Debug Fix beginner · 3 min read

LangGraph graph compilation error fix

Quick answer
LangGraph graph compilation errors typically occur due to missing or incorrect node definitions, entry points, or edges. Ensure you define all nodes as functions with proper signatures, set the entry point with graph.set_entry_point(), and add edges connecting nodes or to END before compiling the graph with graph.compile().
ERROR TYPE code_error
⚡ QUICK FIX
Define all nodes as functions, set the entry point explicitly, and add edges before calling graph.compile() to fix LangGraph compilation errors.

Why this happens

LangGraph requires explicit definitions of nodes as functions, an entry point, and edges connecting nodes or to the END state. Compilation errors arise when any of these are missing or incorrectly set.
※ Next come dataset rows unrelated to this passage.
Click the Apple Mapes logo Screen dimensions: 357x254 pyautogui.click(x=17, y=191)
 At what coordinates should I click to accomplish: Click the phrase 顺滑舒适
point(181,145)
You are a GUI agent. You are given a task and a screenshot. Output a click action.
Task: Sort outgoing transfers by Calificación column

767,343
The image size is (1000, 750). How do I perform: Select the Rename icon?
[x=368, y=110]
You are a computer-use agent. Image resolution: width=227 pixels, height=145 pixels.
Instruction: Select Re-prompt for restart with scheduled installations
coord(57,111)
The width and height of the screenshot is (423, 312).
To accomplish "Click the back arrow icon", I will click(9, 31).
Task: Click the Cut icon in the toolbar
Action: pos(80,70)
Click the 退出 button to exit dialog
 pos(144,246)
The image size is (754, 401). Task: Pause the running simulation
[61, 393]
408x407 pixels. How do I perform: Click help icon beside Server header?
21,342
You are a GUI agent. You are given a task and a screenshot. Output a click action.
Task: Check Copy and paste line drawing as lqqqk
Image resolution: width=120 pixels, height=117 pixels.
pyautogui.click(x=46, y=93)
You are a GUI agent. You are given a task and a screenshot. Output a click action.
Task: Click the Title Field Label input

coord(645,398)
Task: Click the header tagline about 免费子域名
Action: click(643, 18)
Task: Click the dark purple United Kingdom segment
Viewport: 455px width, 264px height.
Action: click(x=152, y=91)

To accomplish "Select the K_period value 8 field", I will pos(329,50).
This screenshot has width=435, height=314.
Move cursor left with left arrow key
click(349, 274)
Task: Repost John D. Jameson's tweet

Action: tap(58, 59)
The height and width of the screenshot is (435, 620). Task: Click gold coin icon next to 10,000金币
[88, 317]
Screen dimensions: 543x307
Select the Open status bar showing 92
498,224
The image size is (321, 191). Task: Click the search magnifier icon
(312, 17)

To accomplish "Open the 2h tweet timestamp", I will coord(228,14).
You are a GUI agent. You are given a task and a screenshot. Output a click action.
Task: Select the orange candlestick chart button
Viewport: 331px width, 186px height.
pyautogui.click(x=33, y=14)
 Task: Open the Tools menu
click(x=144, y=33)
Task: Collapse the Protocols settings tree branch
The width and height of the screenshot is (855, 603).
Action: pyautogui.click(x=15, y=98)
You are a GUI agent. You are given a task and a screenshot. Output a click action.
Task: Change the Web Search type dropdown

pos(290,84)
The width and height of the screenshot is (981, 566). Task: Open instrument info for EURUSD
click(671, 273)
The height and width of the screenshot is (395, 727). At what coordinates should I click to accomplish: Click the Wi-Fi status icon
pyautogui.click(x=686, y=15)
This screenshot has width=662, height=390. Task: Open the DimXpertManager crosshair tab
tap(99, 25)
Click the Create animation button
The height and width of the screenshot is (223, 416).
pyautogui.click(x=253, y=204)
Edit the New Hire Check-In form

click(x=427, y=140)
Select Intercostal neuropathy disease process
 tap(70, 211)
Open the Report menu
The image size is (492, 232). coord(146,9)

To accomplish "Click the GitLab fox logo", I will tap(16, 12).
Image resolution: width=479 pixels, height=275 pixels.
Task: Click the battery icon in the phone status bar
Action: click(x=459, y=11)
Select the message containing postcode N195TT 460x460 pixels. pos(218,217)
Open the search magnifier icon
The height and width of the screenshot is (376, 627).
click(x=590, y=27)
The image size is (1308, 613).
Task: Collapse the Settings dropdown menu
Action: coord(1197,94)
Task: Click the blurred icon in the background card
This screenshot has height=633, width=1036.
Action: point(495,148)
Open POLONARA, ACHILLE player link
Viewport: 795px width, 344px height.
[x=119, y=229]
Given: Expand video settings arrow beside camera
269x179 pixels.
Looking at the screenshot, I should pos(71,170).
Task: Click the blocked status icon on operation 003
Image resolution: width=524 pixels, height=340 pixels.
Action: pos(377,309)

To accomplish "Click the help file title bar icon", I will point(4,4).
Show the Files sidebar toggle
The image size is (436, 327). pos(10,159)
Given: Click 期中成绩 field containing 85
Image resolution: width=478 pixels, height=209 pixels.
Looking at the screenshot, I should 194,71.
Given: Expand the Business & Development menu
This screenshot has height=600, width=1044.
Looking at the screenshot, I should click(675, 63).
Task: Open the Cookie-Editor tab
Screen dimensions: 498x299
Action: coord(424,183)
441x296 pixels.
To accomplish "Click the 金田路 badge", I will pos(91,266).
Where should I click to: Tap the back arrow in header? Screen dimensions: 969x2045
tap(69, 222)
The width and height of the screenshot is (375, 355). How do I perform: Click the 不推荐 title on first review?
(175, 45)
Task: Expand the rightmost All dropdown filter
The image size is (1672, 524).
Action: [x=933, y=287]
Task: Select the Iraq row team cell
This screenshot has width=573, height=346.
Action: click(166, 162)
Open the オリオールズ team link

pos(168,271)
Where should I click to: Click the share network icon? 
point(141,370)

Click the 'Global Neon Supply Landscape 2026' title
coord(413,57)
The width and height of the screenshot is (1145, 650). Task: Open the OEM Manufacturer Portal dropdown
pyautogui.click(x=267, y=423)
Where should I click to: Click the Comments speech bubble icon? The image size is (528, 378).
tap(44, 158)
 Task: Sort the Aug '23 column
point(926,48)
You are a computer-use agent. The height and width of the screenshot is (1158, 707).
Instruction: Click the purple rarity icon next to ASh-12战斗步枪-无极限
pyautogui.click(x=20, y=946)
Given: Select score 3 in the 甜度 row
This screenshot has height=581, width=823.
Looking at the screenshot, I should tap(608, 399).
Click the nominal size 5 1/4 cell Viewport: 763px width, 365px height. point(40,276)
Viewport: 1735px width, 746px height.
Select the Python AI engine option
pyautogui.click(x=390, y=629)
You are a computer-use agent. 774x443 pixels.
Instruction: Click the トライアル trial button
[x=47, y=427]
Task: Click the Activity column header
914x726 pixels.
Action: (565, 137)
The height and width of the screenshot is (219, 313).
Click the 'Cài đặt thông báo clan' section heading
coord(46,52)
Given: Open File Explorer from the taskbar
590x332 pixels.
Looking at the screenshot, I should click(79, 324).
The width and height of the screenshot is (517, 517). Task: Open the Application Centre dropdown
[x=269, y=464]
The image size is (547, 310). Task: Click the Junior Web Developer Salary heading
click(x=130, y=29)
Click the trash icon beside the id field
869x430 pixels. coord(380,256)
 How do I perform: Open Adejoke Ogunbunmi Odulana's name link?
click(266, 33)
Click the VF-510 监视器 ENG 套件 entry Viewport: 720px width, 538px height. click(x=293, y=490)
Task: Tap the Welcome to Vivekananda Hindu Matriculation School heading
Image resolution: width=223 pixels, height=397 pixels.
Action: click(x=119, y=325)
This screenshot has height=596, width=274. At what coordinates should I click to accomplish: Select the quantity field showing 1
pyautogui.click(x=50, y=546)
For example, forgetting to call graph.set_entry_point() or not adding edges with graph.add_edge() leads to errors during graph.compile().

Typical error output includes messages about missing entry points or disconnected nodes.

python
from langgraph.graph import StateGraph, END
from typing import TypedDict

class State(TypedDict):
    messages: list

def my_node(state: State) -> State:
    return {"messages": state["messages"] + ["response"]}

graph = StateGraph(State)
graph.add_node("my_node", my_node)

# Missing entry point and edges
app = graph.compile()  # Raises compilation error
output
RuntimeError: Entry point not set or graph has disconnected nodes

The fix

Fix the error by defining all nodes as functions, setting the entry point explicitly with graph.set_entry_point(), and adding edges connecting nodes or to END. This ensures the graph is well-formed and compiles successfully.

Below is a corrected example that compiles without errors and can be invoked.

python
from langgraph.graph import StateGraph, END
from typing import TypedDict

class State(TypedDict):
    messages: list

def my_node(state: State) -> State:
    return {"messages": state["messages"] + ["response"]}

graph = StateGraph(State)
graph.add_node("my_node", my_node)
graph.set_entry_point("my_node")
graph.add_edge("my_node", END)

app = graph.compile()

result = app.invoke({"messages": ["Hello"]})
print(result)  # {'messages': ['Hello', 'response']}
output
{'messages': ['Hello', 'response']}

Preventing it in production

  • Always define all nodes as functions with correct input/output types.
  • Set the entry point explicitly before compiling the graph.
  • Ensure all nodes have edges connecting them or to END to avoid disconnected components.
  • Use unit tests to validate graph structure and invocation results.
  • Implement error handling around graph.compile() to catch and log structural issues early.

Key Takeaways

  • Always set the entry point with graph.set_entry_point() before compiling.
  • Define nodes as functions matching the TypedDict state signature.
  • Add edges to connect nodes and to END to avoid disconnected graph errors.